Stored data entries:
:::::

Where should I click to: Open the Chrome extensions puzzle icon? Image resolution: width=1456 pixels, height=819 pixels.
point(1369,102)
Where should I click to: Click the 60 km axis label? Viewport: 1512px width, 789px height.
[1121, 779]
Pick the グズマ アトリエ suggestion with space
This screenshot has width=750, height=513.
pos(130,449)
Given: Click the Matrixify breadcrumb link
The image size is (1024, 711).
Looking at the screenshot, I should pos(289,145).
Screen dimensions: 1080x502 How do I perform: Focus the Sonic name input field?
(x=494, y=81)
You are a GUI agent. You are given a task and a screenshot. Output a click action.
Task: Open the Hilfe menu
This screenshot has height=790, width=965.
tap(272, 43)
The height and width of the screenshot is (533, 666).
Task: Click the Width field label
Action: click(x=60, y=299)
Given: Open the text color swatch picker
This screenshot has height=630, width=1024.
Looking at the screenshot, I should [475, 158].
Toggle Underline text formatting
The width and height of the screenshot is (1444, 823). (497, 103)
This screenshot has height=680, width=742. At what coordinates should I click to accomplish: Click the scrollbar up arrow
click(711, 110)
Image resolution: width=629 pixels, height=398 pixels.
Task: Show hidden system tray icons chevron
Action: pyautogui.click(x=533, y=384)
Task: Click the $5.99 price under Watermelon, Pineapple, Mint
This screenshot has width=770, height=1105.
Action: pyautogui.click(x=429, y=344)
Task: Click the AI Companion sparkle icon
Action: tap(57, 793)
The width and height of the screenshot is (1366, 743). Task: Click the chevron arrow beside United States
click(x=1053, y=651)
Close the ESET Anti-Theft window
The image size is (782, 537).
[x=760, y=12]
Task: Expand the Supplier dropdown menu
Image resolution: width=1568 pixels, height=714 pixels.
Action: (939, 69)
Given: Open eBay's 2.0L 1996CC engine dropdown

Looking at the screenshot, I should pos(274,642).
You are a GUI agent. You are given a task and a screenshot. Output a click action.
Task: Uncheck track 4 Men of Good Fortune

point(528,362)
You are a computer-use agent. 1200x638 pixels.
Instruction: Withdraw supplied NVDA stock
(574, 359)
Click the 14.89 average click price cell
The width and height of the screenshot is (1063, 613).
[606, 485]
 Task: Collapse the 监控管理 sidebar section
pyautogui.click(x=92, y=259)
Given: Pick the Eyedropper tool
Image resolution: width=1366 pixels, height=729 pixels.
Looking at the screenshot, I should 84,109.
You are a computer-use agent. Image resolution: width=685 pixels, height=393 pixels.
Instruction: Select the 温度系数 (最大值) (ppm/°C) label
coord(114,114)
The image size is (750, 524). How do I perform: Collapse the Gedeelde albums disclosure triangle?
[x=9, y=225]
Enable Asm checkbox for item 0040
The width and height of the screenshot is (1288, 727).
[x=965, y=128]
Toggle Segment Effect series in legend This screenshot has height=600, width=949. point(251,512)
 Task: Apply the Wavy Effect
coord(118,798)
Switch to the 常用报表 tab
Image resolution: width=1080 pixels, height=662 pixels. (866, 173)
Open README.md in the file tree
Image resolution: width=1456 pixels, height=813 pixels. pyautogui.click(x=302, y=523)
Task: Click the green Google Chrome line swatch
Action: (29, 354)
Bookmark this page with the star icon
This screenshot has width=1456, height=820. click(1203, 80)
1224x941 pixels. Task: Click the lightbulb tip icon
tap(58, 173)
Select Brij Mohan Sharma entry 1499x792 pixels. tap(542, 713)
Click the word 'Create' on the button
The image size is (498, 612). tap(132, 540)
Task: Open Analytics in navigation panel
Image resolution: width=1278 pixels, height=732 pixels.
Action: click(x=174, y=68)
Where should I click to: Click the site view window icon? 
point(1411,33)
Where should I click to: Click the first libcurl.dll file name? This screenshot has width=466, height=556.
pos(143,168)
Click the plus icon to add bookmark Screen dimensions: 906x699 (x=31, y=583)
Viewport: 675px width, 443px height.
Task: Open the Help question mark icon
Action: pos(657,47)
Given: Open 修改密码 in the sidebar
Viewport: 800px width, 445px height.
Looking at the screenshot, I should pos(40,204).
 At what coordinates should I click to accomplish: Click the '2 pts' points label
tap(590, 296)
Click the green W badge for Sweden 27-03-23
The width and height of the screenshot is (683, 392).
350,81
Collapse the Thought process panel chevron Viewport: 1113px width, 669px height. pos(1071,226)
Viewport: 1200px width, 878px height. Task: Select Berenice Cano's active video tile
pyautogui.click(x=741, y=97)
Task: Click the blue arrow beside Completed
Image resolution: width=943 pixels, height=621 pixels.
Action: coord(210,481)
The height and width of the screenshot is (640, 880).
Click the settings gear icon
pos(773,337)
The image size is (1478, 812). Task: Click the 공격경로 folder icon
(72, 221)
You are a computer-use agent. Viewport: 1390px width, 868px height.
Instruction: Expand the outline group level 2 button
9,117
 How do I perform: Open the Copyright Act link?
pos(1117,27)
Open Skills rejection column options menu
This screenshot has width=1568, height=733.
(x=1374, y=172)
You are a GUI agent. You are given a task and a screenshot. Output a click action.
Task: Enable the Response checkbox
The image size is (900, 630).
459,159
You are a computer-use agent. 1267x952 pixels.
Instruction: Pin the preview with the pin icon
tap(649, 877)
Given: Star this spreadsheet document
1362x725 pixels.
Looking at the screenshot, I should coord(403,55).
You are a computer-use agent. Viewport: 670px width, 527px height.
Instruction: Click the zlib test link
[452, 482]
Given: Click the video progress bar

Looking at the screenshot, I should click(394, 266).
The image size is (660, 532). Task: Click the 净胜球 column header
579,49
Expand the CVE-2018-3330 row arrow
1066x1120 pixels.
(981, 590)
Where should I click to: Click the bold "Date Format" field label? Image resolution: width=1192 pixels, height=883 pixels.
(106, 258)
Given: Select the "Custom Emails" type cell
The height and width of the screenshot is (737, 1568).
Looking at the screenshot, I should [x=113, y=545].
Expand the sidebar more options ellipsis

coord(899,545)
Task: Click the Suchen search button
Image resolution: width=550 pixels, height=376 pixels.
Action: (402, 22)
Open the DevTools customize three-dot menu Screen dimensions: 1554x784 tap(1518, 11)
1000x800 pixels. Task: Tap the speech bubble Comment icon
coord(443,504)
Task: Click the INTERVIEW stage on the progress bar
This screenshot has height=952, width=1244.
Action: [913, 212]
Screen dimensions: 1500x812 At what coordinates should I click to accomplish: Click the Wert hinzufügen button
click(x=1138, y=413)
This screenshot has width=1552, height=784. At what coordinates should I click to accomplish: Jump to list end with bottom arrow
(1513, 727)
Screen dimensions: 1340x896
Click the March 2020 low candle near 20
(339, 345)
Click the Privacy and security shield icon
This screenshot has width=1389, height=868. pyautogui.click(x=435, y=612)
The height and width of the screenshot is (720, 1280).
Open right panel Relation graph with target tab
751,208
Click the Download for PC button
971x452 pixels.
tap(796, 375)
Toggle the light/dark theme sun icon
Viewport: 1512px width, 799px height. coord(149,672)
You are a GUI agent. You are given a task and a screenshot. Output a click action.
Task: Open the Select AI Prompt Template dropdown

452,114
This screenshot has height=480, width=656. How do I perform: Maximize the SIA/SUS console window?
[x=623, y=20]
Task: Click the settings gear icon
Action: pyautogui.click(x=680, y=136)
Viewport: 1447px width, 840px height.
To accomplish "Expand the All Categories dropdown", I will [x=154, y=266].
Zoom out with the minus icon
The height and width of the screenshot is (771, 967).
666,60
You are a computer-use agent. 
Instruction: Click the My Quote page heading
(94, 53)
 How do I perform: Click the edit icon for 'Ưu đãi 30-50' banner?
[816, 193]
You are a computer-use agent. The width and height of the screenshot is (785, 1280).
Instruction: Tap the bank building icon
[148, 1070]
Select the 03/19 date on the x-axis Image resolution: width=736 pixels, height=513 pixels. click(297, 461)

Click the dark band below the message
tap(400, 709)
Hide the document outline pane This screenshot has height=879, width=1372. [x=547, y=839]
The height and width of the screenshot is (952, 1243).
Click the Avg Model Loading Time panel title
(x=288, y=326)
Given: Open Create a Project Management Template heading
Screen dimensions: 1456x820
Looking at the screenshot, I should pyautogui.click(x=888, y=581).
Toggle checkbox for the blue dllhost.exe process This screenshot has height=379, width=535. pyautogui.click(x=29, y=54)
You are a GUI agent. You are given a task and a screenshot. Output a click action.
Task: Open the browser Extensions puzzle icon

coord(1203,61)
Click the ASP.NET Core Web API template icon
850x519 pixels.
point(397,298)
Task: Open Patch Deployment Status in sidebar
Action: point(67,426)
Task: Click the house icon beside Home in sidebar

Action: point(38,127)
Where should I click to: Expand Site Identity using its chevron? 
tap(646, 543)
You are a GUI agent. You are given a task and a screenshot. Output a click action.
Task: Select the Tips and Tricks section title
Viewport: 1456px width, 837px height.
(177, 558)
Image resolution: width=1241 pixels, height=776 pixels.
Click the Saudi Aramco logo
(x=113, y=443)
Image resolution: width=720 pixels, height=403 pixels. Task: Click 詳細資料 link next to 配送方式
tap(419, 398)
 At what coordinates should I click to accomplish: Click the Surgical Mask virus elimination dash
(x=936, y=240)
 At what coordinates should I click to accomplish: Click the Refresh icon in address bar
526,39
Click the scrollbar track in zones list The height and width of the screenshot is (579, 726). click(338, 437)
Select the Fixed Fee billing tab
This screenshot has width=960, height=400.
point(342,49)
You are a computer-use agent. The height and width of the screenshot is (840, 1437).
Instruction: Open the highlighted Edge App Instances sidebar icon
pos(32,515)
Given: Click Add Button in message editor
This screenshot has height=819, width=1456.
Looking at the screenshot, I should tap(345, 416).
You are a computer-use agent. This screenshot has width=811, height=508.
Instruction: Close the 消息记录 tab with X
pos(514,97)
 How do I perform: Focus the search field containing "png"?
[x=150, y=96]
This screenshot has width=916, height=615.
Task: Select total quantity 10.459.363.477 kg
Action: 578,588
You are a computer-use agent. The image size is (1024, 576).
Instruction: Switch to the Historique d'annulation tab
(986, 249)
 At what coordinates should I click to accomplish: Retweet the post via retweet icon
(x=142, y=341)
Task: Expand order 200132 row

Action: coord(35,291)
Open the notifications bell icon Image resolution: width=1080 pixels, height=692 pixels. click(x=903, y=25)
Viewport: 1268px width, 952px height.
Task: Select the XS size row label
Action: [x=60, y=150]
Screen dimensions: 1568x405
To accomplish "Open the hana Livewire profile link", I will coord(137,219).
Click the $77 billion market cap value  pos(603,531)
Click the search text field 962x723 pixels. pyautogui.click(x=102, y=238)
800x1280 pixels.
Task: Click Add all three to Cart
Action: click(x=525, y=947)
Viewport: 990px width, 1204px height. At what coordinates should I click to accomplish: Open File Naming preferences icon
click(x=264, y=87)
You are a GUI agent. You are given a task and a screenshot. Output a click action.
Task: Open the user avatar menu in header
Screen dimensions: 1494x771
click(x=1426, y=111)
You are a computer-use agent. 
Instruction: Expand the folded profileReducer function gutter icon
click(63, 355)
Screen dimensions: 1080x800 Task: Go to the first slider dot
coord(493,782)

:::::

[WHAT THE TASK ASKS]
Copy out only the lines of the records above from the one with "The image size is (660, 532)." through the one with "Given: Select the", exactly as they stand, both included.

[RESPONSE TO THE TASK]
The image size is (660, 532). Task: Click the 净胜球 column header
579,49
Expand the CVE-2018-3330 row arrow
1066x1120 pixels.
(981, 590)
Where should I click to: Click the bold "Date Format" field label? Image resolution: width=1192 pixels, height=883 pixels.
(106, 258)
Given: Select the "Custom Emails" type cell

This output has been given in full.